** start **

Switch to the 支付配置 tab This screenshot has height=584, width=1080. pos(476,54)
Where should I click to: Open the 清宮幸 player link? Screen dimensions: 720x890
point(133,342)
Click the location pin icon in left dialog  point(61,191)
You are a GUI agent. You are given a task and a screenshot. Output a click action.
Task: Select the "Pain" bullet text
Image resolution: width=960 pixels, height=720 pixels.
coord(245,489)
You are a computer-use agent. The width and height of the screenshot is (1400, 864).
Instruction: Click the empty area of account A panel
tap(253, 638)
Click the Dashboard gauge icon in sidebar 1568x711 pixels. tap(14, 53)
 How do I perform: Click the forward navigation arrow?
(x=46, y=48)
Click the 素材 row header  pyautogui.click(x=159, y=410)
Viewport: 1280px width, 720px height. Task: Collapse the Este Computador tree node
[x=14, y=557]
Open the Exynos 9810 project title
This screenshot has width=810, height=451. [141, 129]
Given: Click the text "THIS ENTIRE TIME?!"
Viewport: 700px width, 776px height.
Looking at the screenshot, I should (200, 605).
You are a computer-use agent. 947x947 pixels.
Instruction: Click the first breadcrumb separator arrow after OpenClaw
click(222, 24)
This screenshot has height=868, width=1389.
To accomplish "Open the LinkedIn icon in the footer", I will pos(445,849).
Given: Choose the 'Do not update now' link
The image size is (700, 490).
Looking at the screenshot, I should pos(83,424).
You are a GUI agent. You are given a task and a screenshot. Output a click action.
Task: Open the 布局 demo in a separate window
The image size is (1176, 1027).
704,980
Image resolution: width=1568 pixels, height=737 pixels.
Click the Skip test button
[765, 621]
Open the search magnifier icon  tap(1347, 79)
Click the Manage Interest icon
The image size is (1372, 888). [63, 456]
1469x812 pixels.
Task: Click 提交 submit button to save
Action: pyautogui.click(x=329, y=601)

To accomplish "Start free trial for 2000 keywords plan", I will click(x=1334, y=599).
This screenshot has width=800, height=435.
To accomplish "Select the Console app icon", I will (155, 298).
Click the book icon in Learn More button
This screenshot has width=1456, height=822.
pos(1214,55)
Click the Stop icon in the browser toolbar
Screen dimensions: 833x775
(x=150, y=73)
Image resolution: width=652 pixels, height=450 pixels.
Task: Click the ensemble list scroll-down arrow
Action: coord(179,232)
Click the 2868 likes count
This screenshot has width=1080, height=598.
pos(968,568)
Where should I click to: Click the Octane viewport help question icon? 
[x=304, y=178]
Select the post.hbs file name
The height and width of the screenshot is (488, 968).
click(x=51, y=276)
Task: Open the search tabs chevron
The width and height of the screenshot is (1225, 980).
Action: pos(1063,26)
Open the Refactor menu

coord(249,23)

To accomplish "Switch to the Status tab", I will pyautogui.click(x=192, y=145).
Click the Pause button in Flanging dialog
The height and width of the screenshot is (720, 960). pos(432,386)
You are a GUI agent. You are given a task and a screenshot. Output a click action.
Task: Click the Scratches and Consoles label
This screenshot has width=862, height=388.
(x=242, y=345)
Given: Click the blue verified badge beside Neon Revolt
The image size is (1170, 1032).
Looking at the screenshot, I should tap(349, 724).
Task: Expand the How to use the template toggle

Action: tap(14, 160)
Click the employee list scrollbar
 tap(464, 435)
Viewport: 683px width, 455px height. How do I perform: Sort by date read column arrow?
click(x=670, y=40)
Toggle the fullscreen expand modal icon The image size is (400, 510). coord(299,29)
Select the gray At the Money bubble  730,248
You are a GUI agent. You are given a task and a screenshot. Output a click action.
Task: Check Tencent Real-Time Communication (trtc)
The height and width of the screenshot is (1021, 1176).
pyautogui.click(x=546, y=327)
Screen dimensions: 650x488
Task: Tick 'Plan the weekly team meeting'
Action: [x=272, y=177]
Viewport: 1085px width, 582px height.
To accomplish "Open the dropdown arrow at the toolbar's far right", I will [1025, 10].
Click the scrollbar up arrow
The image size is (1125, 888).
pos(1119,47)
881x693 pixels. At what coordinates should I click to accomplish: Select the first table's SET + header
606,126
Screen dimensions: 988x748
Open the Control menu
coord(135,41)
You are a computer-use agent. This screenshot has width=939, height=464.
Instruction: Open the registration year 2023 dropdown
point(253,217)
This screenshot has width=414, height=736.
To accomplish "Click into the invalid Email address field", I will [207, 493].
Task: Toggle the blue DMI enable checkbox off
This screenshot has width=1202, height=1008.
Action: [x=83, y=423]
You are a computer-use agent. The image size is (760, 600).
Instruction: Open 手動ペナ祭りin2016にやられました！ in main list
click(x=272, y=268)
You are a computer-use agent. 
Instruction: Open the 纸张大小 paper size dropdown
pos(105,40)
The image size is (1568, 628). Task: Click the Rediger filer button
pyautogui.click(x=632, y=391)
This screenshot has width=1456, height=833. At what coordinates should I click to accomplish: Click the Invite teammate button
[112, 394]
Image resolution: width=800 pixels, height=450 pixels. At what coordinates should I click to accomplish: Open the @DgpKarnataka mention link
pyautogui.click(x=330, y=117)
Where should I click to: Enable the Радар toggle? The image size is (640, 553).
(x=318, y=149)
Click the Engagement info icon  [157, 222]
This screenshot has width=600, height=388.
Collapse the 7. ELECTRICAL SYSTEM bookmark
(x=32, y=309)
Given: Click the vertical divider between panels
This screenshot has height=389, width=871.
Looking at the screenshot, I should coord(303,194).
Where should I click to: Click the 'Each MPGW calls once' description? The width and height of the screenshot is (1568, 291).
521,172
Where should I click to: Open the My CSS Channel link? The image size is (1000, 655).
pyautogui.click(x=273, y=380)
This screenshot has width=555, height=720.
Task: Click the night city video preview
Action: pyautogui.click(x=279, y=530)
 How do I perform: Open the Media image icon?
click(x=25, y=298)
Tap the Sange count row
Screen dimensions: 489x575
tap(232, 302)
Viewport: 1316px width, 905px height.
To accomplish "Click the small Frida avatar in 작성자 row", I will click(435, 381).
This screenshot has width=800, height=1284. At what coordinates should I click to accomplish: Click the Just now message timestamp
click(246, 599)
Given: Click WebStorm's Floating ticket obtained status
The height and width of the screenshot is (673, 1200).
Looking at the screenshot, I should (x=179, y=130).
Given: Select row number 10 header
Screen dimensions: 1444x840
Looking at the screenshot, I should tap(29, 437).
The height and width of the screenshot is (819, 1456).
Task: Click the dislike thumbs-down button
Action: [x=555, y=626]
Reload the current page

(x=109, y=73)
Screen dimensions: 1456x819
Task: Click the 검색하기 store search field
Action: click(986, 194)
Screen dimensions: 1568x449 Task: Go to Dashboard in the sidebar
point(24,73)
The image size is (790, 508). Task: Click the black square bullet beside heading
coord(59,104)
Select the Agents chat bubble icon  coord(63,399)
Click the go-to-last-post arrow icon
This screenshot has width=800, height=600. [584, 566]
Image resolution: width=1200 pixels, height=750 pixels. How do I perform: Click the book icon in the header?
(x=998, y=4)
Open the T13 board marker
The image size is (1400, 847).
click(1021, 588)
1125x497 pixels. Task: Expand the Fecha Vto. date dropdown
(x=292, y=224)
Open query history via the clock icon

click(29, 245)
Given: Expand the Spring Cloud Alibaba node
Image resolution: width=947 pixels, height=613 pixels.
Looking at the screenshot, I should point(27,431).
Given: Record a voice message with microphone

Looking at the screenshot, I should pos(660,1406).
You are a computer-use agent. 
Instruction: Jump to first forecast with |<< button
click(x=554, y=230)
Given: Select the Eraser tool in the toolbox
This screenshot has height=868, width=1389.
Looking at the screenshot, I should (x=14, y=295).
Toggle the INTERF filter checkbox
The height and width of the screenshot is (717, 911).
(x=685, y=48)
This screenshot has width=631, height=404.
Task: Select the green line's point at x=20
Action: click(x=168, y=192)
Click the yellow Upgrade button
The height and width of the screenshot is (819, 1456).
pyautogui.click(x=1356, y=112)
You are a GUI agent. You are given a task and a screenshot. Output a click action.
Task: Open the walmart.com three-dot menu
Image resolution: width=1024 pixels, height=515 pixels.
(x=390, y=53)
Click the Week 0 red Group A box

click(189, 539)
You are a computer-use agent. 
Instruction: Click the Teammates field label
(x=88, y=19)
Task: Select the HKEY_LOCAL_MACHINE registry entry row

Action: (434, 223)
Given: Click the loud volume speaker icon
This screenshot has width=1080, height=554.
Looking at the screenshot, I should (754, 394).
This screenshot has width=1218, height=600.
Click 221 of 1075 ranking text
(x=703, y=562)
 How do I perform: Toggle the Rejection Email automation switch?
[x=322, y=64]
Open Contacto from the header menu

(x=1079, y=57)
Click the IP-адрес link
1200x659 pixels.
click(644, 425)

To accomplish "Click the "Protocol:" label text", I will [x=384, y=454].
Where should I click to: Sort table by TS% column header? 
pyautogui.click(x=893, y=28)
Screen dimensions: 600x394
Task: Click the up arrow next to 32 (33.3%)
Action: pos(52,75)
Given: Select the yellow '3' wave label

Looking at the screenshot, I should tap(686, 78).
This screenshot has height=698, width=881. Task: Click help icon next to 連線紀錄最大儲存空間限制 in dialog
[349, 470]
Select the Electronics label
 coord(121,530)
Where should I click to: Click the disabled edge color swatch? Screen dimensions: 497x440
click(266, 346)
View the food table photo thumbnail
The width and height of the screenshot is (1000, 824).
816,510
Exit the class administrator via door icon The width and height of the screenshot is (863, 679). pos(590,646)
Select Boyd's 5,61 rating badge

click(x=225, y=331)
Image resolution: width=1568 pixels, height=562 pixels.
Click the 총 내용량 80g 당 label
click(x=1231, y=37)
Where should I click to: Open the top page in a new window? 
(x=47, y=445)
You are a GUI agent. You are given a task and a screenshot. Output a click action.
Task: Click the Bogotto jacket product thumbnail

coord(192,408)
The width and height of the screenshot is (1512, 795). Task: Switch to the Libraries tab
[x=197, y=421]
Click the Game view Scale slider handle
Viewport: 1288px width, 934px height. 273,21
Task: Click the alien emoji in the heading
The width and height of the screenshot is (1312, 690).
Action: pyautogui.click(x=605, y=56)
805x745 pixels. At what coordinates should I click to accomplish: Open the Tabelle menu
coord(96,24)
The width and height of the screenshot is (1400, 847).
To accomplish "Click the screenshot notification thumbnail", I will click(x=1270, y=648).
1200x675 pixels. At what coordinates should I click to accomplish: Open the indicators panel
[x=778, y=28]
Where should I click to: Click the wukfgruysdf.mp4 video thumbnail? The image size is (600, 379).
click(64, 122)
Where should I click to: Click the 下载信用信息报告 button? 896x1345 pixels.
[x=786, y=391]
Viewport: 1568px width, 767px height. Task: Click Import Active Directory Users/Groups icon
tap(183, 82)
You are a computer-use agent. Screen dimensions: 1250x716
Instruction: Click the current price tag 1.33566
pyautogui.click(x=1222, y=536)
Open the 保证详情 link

** end **

**Problem requirements**. Report every line of the records that contains the string "header", treating uppercase and lowercase as different.

**Final answer**.
Click the 素材 row header  pyautogui.click(x=159, y=410)
881x693 pixels. At what coordinates should I click to accomplish: Select the first table's SET + header
Given: Select row number 10 header
Image resolution: width=1200 pixels, height=750 pixels. How do I perform: Click the book icon in the header?
Open Contacto from the header menu
Where should I click to: Sort table by TS% column header? 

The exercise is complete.